*** ENTRIES PROVIDED ***
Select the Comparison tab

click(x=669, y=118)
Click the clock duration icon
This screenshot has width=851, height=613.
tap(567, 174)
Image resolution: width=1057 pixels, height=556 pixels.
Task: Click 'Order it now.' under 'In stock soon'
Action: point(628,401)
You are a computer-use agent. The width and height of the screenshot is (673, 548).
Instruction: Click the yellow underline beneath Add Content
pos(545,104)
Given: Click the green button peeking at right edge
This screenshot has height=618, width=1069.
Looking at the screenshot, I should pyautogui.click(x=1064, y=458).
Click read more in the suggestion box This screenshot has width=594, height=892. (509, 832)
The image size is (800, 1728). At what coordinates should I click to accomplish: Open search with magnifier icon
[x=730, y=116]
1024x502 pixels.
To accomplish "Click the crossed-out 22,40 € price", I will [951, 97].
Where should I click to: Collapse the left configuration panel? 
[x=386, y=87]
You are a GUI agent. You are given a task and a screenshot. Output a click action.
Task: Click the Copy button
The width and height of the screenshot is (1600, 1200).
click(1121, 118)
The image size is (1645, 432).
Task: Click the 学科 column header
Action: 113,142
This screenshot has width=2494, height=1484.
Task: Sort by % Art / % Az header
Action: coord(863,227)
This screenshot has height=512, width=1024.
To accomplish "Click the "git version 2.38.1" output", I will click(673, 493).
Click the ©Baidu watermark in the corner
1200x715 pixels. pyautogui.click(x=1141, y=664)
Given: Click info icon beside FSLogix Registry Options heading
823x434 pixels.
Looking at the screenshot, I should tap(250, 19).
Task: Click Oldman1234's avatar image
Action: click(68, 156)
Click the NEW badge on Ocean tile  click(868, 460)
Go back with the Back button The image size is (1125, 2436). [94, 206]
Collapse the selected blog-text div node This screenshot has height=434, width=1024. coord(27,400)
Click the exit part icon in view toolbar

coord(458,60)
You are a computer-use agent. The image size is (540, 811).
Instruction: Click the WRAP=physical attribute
*** End of ENTRIES PROVIDED ***
### WHAT NEEDS TO BE DONE
Please count the lines that hold "will" in this data and report the total alone.

### EXERCISE RESPONSE
2